A father of young children has said that what he would really like for Father’s Day is some f**king peace in an empty house.
Jesmond Buhagiar made the unusual gift request after another day of children dicking about and crying hysterically over spilt yogurt while he tries to take conference calls. Due to the coronavirus semi-lockdown, Buhagiar, a marketing consultant, has been working from home for the past three months. Together with his wife they have been managing their jobs and their young children from the crammed confines of their flat in Iklin.
Father-of-three Buhagiar said: “My ideal present would be just f*ck off and leave me alone. Not forever. A day, perhaps. Although three weeks would be nice. These past weeks have been an un-f*****-believable mayhem.
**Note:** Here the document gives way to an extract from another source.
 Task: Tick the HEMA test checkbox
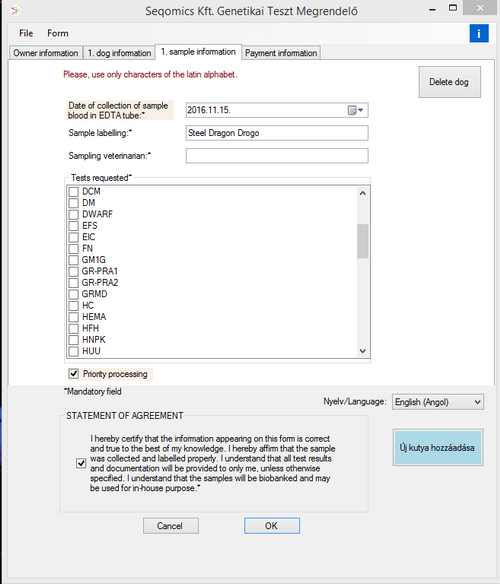[74, 317]
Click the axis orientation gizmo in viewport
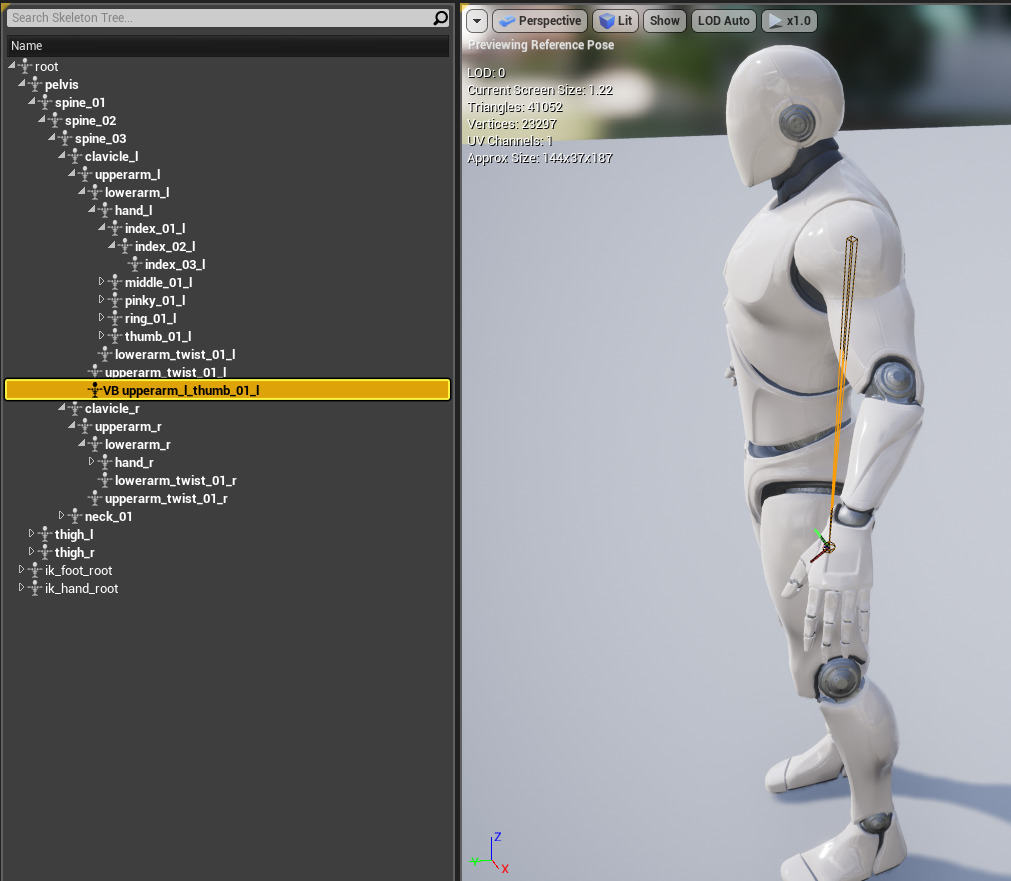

“I eagerly fantasise about how it would play out… My wife Tracy takes them to the playing park on the other side of island for a whole morning. Then she gets a flat tyre while driving back, and then they all have to camp by the side of the road for a few days. It’s not like this is going to happen any time soon, I’ll be the first to know if her car so much as beeps, but if I don’t get some peace, I may go mad. Still, one can never be too optimistic…
“Obviously, I feel blessed and I truly relish our family time – it’s adorable being unable to get to the kettle without impaling my feet on Lego while someone phones me about a purchase order.
“So, this Father’s Day, instead of a ‘World’s Best Dad’ mug, maybe they can all just f**k off and stand in a field or something for 72 hours? That would really prove what a wonderful family I’ve got.”